# Data excerpts start

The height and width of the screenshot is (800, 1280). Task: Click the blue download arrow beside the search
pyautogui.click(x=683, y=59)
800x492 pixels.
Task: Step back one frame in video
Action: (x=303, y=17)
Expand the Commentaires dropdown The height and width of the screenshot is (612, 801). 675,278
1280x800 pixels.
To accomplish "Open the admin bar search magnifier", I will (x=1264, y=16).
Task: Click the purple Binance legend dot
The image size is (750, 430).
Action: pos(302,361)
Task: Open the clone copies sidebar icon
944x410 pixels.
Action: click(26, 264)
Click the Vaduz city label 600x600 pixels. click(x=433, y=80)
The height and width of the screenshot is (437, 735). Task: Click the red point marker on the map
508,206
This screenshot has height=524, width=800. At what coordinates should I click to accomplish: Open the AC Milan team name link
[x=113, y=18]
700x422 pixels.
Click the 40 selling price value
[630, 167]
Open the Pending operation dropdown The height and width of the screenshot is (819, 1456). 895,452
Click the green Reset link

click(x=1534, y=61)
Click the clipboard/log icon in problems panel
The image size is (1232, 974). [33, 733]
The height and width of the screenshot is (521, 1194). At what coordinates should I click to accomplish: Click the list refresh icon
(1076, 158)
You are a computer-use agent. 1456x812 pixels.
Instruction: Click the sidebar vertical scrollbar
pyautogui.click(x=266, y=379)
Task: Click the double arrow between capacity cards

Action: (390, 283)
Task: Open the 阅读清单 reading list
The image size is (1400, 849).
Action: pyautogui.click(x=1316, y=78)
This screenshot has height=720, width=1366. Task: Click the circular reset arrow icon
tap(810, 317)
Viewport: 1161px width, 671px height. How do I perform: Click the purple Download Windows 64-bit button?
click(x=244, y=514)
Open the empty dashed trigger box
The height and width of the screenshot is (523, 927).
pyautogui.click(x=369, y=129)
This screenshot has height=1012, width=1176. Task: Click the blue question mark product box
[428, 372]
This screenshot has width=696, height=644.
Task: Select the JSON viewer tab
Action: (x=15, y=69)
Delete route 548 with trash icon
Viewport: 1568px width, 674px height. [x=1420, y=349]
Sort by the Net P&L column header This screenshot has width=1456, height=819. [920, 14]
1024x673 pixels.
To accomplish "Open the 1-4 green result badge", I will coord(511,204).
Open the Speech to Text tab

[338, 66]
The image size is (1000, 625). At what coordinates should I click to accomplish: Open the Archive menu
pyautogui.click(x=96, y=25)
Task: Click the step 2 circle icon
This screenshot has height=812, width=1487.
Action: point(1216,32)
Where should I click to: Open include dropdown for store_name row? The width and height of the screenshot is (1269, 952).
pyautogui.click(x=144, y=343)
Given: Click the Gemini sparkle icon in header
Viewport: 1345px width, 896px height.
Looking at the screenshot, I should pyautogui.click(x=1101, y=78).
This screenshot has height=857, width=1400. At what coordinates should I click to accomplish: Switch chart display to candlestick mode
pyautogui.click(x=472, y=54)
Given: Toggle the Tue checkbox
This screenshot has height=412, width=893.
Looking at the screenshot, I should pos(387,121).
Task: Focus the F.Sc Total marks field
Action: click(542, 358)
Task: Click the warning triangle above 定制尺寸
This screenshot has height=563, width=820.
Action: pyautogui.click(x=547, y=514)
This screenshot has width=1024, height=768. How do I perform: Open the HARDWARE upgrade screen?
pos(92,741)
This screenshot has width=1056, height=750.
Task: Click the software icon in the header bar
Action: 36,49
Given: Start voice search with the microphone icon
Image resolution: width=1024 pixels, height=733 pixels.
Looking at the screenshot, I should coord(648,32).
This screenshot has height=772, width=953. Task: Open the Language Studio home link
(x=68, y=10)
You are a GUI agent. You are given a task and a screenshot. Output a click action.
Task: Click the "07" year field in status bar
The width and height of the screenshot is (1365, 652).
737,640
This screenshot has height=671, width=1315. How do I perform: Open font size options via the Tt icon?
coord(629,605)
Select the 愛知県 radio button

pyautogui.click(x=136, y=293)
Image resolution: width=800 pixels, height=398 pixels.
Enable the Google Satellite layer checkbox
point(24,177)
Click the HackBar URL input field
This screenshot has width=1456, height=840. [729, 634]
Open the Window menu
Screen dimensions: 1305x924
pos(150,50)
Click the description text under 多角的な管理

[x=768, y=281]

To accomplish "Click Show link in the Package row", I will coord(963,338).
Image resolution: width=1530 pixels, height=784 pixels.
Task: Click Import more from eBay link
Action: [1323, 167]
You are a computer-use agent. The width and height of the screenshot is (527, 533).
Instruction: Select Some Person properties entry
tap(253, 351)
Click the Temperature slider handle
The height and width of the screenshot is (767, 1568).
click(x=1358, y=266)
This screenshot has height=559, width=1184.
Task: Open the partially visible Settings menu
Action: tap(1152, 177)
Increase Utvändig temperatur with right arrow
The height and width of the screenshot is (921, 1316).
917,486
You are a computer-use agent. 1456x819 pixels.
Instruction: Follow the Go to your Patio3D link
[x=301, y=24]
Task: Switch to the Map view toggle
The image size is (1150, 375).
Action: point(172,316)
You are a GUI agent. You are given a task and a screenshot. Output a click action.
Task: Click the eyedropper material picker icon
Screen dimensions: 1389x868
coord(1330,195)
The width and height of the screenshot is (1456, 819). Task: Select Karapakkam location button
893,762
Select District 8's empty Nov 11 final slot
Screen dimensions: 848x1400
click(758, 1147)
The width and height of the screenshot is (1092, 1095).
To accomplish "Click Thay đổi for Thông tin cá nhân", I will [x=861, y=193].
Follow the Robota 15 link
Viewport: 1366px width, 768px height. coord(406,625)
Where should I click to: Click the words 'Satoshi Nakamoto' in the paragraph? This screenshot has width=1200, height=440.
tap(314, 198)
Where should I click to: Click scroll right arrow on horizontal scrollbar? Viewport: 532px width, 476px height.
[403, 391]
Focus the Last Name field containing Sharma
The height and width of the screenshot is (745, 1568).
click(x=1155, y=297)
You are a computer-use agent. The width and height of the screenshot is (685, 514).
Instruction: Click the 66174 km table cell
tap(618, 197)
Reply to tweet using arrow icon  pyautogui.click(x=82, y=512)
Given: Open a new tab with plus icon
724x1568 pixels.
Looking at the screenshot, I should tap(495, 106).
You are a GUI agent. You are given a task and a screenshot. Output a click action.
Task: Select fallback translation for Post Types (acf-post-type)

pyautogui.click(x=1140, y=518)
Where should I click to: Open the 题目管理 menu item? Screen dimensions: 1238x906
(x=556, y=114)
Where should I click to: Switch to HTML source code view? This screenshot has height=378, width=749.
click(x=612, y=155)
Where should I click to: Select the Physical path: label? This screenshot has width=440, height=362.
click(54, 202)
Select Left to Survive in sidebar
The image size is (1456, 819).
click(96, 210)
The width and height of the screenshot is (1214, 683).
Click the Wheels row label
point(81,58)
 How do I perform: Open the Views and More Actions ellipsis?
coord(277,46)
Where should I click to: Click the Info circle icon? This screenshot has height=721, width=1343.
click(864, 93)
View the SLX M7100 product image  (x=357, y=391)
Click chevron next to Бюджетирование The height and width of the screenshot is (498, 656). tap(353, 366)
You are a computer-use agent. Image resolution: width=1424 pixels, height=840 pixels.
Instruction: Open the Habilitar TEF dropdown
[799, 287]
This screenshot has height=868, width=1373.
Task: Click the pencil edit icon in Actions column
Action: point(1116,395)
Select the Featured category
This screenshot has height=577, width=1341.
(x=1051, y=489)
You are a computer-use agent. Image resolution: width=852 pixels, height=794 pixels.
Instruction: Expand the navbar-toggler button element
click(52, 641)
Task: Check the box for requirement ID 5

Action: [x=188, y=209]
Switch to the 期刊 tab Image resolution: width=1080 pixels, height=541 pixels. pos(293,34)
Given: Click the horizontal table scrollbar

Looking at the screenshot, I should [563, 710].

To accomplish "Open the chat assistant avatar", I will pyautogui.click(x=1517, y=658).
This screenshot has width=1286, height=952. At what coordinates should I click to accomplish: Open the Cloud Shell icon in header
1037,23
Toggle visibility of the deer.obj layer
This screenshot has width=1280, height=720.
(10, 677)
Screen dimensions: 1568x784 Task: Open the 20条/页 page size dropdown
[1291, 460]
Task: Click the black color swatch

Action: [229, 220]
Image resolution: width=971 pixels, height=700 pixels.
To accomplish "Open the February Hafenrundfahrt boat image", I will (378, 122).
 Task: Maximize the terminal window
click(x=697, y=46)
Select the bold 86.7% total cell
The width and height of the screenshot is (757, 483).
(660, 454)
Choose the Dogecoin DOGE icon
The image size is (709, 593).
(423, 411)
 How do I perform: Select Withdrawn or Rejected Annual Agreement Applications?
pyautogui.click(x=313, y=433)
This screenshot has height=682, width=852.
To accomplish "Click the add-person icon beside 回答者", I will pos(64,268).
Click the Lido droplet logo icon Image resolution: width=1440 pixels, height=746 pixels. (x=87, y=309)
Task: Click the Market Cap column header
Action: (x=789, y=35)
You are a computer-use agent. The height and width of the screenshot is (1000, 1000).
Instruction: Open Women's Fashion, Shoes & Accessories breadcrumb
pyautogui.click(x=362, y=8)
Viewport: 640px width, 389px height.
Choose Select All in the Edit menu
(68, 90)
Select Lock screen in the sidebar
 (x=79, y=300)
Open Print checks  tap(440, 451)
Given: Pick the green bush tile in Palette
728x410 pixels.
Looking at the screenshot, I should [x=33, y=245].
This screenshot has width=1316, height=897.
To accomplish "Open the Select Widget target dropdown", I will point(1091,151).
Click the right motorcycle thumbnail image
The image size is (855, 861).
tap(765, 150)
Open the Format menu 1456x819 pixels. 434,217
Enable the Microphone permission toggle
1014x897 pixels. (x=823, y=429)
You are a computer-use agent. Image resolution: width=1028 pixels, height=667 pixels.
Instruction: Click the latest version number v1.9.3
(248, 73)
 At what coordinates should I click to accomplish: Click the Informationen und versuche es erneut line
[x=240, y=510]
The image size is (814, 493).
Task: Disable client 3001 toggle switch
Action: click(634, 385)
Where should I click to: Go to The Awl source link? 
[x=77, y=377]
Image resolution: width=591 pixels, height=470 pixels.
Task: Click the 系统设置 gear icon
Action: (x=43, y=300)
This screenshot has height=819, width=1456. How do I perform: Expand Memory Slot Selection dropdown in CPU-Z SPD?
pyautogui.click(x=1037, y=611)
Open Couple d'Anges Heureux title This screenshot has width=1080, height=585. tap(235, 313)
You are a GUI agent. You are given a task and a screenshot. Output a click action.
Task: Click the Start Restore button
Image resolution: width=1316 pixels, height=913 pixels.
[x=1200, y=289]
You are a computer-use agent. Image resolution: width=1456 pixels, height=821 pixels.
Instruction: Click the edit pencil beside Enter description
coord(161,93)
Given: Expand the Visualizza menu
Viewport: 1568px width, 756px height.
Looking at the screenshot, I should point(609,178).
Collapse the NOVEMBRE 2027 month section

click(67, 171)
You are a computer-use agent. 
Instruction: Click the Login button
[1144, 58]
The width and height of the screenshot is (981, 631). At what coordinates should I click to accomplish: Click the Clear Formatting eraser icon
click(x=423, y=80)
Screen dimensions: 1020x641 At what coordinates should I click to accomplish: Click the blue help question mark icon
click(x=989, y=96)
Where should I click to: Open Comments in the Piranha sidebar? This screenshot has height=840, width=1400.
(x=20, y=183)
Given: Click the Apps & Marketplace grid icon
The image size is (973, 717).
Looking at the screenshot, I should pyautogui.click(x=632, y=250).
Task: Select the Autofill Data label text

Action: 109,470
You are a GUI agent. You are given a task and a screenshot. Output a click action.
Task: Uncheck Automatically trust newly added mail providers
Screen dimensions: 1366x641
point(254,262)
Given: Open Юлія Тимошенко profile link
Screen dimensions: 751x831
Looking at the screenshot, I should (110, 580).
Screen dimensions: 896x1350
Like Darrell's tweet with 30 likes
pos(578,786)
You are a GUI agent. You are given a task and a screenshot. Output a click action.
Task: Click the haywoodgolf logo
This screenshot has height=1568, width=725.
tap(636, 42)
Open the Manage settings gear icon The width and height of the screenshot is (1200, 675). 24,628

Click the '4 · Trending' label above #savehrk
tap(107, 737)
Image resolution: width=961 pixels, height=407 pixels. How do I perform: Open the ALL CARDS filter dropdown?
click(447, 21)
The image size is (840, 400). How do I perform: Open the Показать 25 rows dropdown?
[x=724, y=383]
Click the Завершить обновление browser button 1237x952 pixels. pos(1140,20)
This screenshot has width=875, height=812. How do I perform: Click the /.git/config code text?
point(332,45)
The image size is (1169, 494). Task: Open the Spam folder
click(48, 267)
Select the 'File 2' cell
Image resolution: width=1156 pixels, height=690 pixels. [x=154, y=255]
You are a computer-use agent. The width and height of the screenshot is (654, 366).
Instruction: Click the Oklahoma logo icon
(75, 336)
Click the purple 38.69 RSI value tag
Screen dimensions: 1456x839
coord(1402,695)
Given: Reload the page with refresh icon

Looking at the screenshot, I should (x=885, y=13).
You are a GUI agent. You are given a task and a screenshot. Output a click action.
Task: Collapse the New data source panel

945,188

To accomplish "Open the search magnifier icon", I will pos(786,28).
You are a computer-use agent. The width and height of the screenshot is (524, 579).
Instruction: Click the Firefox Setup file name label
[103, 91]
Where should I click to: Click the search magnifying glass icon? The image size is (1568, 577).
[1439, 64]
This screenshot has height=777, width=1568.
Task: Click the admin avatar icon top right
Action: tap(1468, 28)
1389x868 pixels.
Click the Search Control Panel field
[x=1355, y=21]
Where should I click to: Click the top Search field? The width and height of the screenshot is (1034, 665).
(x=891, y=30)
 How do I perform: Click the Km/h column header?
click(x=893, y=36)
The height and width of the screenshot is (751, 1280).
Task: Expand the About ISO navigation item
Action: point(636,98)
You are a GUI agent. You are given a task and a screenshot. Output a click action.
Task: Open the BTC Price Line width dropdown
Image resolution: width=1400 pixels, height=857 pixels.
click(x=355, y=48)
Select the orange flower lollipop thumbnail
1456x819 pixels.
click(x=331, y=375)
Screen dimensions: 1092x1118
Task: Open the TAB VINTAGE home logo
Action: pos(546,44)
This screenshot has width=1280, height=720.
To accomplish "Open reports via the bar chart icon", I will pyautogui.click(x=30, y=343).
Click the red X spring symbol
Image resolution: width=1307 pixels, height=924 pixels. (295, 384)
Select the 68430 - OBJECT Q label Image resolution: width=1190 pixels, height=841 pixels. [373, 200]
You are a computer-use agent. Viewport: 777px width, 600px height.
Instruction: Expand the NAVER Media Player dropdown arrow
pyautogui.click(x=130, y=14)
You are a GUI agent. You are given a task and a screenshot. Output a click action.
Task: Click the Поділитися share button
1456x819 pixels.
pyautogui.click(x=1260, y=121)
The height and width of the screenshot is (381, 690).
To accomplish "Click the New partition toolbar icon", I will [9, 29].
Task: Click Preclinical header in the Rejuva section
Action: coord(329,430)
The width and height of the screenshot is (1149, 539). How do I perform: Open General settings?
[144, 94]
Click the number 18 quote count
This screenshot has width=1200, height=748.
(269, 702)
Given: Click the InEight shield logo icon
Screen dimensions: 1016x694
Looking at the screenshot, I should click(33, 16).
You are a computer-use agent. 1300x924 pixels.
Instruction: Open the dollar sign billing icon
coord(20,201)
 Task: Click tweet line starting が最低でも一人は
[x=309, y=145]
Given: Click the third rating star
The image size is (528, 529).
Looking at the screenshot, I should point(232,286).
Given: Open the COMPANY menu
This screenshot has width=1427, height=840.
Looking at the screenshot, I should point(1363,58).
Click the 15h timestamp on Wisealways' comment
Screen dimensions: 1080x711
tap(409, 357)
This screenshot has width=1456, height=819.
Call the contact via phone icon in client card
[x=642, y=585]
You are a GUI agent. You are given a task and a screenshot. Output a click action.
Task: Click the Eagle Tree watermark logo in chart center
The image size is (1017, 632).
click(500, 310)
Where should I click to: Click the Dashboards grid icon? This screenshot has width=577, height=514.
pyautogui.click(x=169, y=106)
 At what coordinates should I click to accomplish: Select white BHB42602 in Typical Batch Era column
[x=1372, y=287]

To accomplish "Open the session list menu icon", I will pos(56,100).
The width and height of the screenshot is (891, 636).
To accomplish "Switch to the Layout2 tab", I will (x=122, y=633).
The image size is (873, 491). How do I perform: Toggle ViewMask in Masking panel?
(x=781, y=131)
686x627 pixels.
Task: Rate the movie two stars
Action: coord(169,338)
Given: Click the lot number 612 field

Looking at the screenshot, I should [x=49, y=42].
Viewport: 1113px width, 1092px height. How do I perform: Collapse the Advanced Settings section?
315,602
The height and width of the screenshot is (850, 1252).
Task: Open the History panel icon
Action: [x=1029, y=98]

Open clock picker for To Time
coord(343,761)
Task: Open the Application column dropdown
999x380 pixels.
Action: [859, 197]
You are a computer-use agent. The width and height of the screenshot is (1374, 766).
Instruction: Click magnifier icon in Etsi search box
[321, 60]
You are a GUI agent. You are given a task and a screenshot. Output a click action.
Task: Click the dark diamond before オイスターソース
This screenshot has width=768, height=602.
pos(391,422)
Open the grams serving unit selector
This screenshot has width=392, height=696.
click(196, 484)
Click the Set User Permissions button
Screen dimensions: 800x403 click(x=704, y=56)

# Data excerpts end

* Your task *
Rewrite the items from the line with "Task: Click the step 2 circle icon" to the line with "Action: 36,49" as a JSON list of strings, one string per line, leaving out blank lines.

* Solution to this problem *
[
  "Task: Click the step 2 circle icon",
  "This screenshot has height=812, width=1487.",
  "Action: point(1216,32)",
  "Where should I click to: Open include dropdown for store_name row? The width and height of the screenshot is (1269, 952).",
  "pyautogui.click(x=144, y=343)",
  "Given: Click the Gemini sparkle icon in header",
  "Viewport: 1345px width, 896px height.",
  "Looking at the screenshot, I should pyautogui.click(x=1101, y=78).",
  "This screenshot has height=857, width=1400. At what coordinates should I click to accomplish: Switch chart display to candlestick mode",
  "pyautogui.click(x=472, y=54)",
  "Given: Toggle the Tue checkbox",
  "This screenshot has height=412, width=893.",
  "Looking at the screenshot, I should pos(387,121).",
  "Task: Focus the F.Sc Total marks field",
  "Action: click(542, 358)",
  "Task: Click the warning triangle above 定制尺寸",
  "This screenshot has height=563, width=820.",
  "Action: pyautogui.click(x=547, y=514)",
  "This screenshot has width=1024, height=768. How do I perform: Open the HARDWARE upgrade screen?",
  "pos(92,741)",
  "This screenshot has width=1056, height=750.",
  "Task: Click the software icon in the header bar",
  "Action: 36,49"
]